How are AZYY covered call max profit and max loss calculated?
Max profit equals short-strike minus cost basis plus premium times 100; max loss is cost basis minus premium (at zero). Breakeven is cost basis minus premium. For the AZYY covered call priced from the end-of-day chain at a 30-day expiry (ATM IV 124.80%), the computed maximum profit is $273.00 per contract and the computed maximum loss is -$1,626.00 per contract. Live intraday quotes will differ as the chain moves through the trading session.
What is the breakeven for a AZYY covered call?
The breakeven for the AZYY covered call priced on this page is roughly $16.27 at expiration, derived from end-of-day chain premiums. Breakeven is the underlying price at which the strategy's P&L crosses zero ignoring transaction costs and assignment risk.

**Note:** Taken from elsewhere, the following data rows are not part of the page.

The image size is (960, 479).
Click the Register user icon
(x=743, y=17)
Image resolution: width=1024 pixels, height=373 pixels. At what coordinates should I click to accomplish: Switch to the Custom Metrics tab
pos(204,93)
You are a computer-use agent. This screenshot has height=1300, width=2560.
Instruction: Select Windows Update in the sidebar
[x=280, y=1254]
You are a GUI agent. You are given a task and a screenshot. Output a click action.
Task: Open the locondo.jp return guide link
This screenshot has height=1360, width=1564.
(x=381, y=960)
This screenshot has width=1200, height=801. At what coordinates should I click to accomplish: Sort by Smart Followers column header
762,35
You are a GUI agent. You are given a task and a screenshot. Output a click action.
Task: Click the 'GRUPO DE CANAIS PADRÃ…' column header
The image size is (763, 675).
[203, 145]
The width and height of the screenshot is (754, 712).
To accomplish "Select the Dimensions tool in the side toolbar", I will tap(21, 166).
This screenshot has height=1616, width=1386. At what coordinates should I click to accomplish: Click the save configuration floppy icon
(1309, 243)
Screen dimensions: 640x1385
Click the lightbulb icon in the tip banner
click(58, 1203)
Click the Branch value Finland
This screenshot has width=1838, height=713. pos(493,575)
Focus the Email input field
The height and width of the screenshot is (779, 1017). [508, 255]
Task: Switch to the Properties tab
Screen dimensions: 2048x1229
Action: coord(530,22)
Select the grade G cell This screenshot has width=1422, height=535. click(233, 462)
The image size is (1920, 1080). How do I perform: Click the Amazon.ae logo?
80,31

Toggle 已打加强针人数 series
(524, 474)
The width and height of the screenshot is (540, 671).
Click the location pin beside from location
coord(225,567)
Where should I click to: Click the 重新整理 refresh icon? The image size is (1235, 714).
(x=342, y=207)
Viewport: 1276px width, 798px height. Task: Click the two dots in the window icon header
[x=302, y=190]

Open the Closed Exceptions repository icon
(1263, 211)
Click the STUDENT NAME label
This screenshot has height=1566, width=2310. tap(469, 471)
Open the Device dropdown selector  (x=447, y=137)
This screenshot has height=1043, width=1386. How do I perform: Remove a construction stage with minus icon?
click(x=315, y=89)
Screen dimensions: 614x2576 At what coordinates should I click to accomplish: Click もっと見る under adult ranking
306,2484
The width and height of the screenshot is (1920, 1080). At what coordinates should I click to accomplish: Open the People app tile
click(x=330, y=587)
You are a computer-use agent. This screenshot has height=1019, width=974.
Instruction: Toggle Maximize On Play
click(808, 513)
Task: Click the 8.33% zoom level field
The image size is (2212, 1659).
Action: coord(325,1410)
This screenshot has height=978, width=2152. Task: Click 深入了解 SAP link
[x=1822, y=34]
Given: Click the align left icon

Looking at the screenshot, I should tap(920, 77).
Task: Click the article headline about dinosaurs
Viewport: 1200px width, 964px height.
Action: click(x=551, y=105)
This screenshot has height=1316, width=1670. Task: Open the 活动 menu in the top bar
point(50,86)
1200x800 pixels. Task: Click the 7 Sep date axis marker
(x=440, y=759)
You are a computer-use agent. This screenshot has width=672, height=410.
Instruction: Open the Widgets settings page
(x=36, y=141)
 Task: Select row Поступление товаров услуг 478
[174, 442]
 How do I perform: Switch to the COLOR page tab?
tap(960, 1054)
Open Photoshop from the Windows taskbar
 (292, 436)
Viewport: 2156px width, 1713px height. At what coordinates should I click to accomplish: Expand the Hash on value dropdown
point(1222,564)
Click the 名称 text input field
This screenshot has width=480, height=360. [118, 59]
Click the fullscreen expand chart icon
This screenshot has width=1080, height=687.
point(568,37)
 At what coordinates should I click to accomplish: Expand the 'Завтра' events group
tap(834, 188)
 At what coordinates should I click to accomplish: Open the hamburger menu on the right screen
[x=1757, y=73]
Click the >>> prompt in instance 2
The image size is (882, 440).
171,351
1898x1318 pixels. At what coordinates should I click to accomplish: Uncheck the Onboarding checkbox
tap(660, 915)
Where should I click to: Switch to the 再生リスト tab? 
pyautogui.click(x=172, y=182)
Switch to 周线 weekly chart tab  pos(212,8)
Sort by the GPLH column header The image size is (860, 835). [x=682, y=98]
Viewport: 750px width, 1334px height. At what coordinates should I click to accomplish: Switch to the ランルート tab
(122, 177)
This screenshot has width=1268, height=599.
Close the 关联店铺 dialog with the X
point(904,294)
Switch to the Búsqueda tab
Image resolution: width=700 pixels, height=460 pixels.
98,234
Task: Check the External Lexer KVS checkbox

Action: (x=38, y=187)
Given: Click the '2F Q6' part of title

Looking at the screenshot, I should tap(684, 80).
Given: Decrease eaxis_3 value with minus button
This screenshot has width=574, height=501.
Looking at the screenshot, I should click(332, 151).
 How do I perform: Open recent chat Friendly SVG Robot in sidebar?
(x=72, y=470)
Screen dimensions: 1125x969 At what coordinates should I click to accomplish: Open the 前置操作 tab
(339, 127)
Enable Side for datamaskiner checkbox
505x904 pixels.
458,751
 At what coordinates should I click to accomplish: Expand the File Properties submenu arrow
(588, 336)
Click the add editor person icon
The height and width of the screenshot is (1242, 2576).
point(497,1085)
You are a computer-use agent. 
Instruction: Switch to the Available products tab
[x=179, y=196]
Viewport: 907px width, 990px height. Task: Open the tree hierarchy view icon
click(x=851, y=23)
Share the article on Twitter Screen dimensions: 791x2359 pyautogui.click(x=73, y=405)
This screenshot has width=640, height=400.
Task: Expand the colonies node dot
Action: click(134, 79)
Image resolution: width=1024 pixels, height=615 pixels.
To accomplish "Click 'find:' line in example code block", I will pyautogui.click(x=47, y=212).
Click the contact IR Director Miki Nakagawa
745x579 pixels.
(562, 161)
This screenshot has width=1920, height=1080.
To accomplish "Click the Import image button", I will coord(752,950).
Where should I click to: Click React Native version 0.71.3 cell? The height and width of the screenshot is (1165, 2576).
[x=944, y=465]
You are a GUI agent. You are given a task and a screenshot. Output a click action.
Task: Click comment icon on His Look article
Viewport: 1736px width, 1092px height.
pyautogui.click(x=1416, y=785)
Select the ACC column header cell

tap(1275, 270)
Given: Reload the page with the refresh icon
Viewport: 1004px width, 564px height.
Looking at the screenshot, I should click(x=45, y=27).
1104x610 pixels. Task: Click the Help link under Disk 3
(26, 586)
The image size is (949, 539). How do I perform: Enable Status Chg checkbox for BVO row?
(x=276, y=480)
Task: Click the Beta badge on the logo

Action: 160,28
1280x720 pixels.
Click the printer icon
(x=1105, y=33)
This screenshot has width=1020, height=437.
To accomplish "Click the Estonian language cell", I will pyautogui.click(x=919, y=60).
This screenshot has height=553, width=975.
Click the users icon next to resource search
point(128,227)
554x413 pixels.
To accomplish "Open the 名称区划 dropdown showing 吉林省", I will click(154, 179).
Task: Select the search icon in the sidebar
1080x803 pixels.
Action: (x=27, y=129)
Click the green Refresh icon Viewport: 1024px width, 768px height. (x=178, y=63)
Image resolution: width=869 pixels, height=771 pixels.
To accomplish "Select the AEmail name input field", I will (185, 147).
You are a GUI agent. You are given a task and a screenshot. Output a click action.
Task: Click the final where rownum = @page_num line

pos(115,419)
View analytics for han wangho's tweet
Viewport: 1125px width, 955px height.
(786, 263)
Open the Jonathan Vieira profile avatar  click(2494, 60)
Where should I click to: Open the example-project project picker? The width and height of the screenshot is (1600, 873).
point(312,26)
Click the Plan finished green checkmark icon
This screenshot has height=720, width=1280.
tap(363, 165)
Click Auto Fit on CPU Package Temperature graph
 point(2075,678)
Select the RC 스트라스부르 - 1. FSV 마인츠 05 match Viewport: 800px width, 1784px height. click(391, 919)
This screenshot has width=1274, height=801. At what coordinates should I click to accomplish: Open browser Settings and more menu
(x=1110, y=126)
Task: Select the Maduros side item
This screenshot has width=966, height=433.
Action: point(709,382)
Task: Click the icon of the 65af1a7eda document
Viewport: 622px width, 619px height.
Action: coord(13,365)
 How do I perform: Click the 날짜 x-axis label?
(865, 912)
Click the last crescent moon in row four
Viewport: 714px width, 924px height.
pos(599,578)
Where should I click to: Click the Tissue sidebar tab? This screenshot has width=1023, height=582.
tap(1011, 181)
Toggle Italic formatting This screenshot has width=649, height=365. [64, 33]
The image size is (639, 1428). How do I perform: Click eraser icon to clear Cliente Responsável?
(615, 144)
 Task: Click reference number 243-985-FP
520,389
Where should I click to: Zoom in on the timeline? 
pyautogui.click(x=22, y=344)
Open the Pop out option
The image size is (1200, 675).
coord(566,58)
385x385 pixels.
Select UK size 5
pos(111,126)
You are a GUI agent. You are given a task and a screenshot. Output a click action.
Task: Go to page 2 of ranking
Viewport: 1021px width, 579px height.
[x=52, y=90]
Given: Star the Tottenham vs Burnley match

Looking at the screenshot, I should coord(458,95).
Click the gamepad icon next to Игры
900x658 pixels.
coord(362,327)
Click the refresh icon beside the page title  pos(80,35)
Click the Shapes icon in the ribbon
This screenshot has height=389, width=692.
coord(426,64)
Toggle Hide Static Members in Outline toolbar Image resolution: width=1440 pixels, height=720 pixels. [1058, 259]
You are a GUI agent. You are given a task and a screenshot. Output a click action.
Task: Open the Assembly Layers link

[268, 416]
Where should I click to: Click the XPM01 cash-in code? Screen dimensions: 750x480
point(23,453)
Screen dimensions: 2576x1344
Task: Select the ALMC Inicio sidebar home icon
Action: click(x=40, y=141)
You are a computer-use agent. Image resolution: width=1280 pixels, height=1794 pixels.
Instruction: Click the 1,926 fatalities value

The current AZYY market-implied 1-standard-deviation expected move is approximately 35.78%; if the move sits well outside the breakeven distance, the structure's risk-reward becomes correspondingly tighter.
When should you consider a covered call on AZYY?
Covered calls on AZYY are an income strategy run on existing AZYY etf positions; traders typically sell calls at 25-35 delta with 30-45 days to expiration to balance premium against upside cap.
How does current AZYY implied volatility affect this covered call?
AZYY ATM IV is at 124.80% with IV rank near 23.39%, which is on the low end of its 1-year range. Premium-buying structures (long call, long put, debit spreads) are relatively cheap in this regime; premium-selling structures collect less credit per unit risk.